Иногда он затихал, но ненадолго, и снова начинал кричать:
— Проклятие, проклятие… — Голос прерывался стонами, дрожал. — Почему Бог такой злой… Я не хочу умирать. Мы только что собрались. Ах, если бы знали, какая у нас машина… Купили для Флориды.
— Бедный, — говорил Илья, — бедный, как Семен повар, не может смириться!
А вечером пришел доктор. И было еще хуже.
— Спасите меня, спасите, — кричал старичок. — Аааааа…. ааааа… — кричал он с пронзительным визгом. — Дайте лекарство, помогите! К чему вы приходите, если не можете помочь! — И так шло до тех пор, пока не впрыскивали морфий, тогда он затихал, брат тоже успокаивался, и мы могли разговаривать. А говорили мы так, как можно говорить только перед лицом смерти, то есть перед лицом Божиим.
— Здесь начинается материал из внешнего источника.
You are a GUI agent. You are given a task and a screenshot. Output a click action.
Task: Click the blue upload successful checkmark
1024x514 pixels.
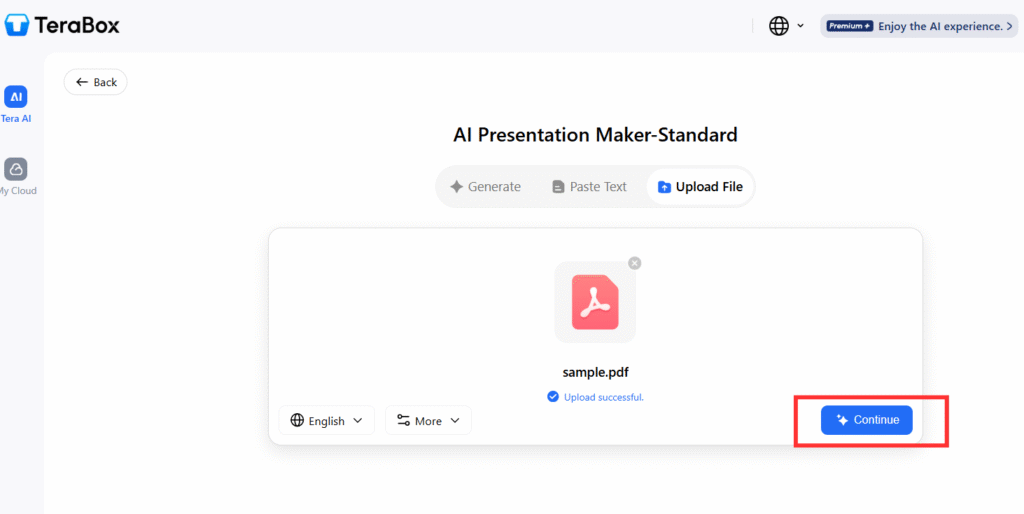point(553,397)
Без прикрас, без сентиментов, всегда имеющих место в разговорах здоровых, нормальных людей. Говорили о смерти, мы оба верили, что смерти нет. Я знала, как напряженно думал брат, как глубоко и основательно он готовился к переходу. Каждое слово его было веско и значительно, и невольно он заразил меня этим настроением. Я изо всех сил тянулась вместе с ним, так насыщена я была его серьезным, каждую минуту приближающимся к Богу душевным состоянием.
Страдал он ужасно, и хотя Надя, его жена, уговаривала его впрыскивать морфий, он избегал его. И видя тот духовный процесс, который он переживал, на вопрос, надо ли впрыскивать морфий, я ему ответила, что я бы морфий избегала, и, точно поняв мою мысль, он тихо про себя сказал: «Много я грешил в жизни. Страдания посланы мне как искупление и как подготовка к концу, к Богу, терпеть надо…»
И последние три дня своей жизни он отказывался от морфия. Я была с ним все время. Надя приезжала и уезжала. Лечиться ему уже не хотелось. В лечении он видел какую–то неправду, потому что знал, что спасти его нельзя уже.
— Сестра, систер, — сказал он. Он всегда звал их сестрами, не nurse, — зачем вы мне принесли клизму, не надо, я же все равно умираю.
— Ну что вы, вы еще поправитесь…
— Не надо, сестра, не надо так говорить, я же знаю. И сестра замолкала и уносила клизму.